The Weeksville Heritage Center in Brooklyn is awash in symbolism.
It’s dedicated to interpreting the history of one of the nation’s first free African American communities, established in the early 1830s.
It’s long and low – following the scale of the four early 19th-century homes it celebrates – and clad in slabs of green and purple Vermont slate, with Ipe wood that will weather to a silvery finish.
And it straddles an ancient Indian path where those homes were originally sited – it’s 50-foot-long entrance guiding visitors through a one-acre campus that marks its twists and turns.
“Where you come into the building, you’re following the path of Hunterfly Road, which we call the Ghost Road,” says Sara Caples, principal in Caples Jefferson Architects. “Landscape architect Elizabeth Kennedy came up with idea of ‘pinch points’ inthe road to tell the story of its appearance and disappearance.”
Follow the “pinch points” through the campus, and you’ll wind up at those four historic houses, each meticulously restored to correspond with different eras in the community’s history.

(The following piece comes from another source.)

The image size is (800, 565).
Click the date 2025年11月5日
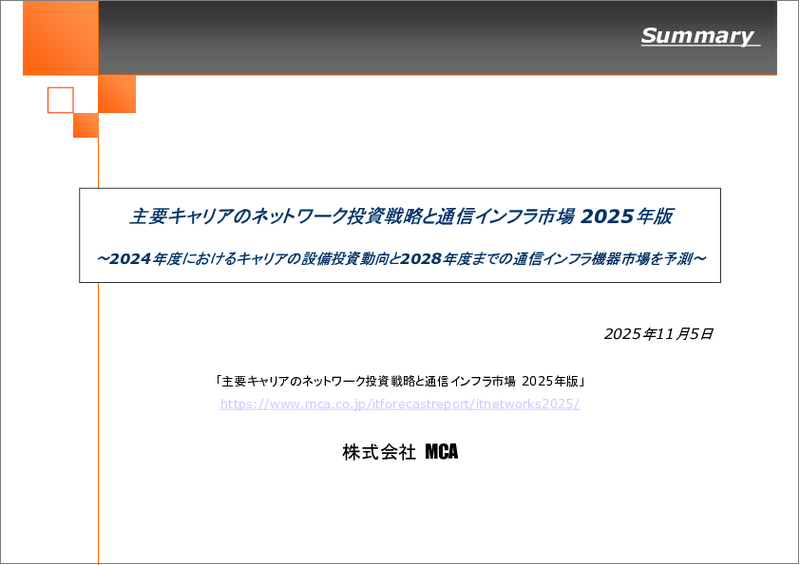point(658,334)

The 20,000 square foot museum and community center has been designed to offer visitors a preview of what they’ll find in the homes.
“Say there’s a busload of 45 excited children and only 10 at a time can go into the houses,” she says. “Rather than have them stand around and listen to a curator outdoors, they can prepare themselves for that experience in classrooms and exhibits.”

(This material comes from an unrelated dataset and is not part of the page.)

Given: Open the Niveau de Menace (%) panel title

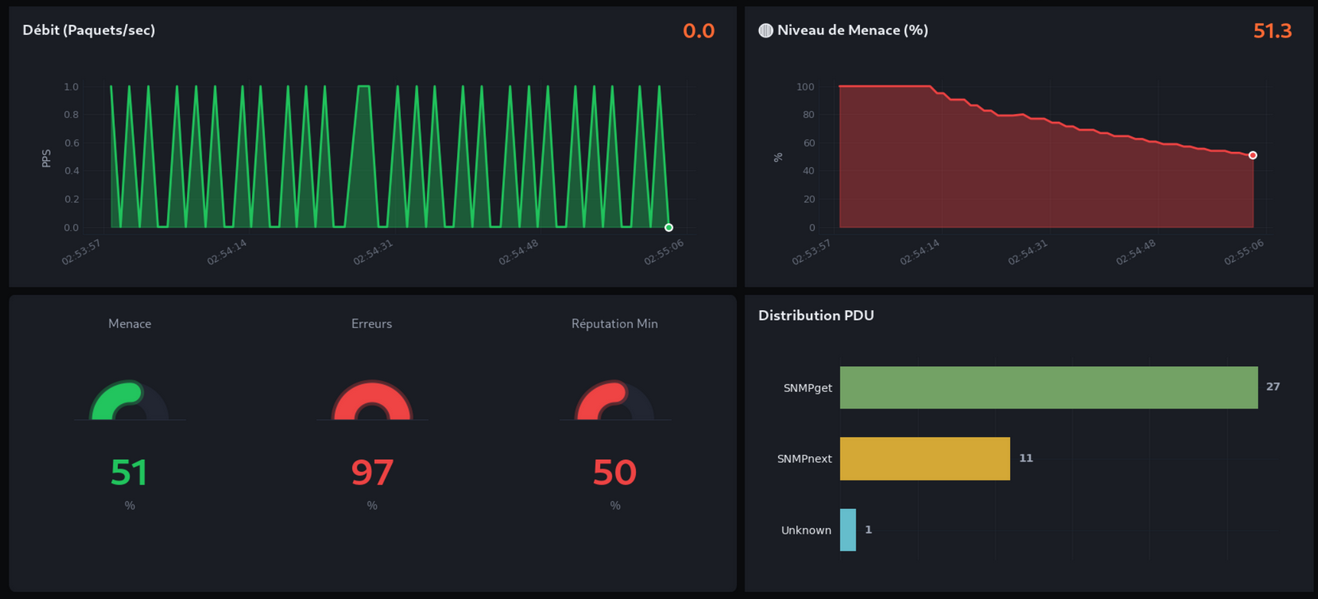Looking at the screenshot, I should coord(852,31).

It’s also a cultural center community as well as an historical house museum, with a meeting room that’s reconfigurable for plays and concerts, a gallery, and a library.
Super insulated, with sloping zinc roofs and 50 geothermal wells drilled 150 feet deep, the structure’s earned LEED Gold status. “These buildings stand for 150 to 200 years, so we thought a lot about a building that would be robust for a long time.”
As they did, they created enduring symbols of a rich and powerful American past.